====== Source material

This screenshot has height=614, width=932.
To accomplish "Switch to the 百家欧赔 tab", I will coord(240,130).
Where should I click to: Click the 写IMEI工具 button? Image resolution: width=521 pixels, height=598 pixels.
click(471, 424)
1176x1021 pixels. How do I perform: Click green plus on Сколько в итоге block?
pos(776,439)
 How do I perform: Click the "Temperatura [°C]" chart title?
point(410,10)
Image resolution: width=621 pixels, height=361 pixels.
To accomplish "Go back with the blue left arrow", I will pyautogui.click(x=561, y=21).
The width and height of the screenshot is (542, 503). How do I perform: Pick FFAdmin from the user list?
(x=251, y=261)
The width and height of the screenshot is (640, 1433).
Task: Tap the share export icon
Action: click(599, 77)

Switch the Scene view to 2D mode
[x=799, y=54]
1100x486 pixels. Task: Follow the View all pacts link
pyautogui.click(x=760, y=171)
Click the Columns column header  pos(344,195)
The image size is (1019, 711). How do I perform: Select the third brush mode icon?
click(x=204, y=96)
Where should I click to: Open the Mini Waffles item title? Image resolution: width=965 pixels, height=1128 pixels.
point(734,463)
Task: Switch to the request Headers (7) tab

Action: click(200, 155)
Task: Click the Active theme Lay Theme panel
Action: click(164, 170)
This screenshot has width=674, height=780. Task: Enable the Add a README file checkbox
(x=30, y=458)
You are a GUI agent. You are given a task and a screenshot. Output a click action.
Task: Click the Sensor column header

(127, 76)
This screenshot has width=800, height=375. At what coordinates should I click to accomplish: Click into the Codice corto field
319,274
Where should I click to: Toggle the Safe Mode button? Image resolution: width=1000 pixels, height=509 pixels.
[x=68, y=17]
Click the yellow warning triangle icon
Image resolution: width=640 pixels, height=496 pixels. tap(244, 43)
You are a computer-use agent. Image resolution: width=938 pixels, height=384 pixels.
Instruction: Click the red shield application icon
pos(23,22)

============

Work to be completed | Search the entries above for the word "agent", and copy every line where it occurs.

Written response |
You are a GUI agent. You are given a task and a screenshot. Output a click action.
You are a computer-use agent. Image resolution: width=938 pixels, height=384 pixels.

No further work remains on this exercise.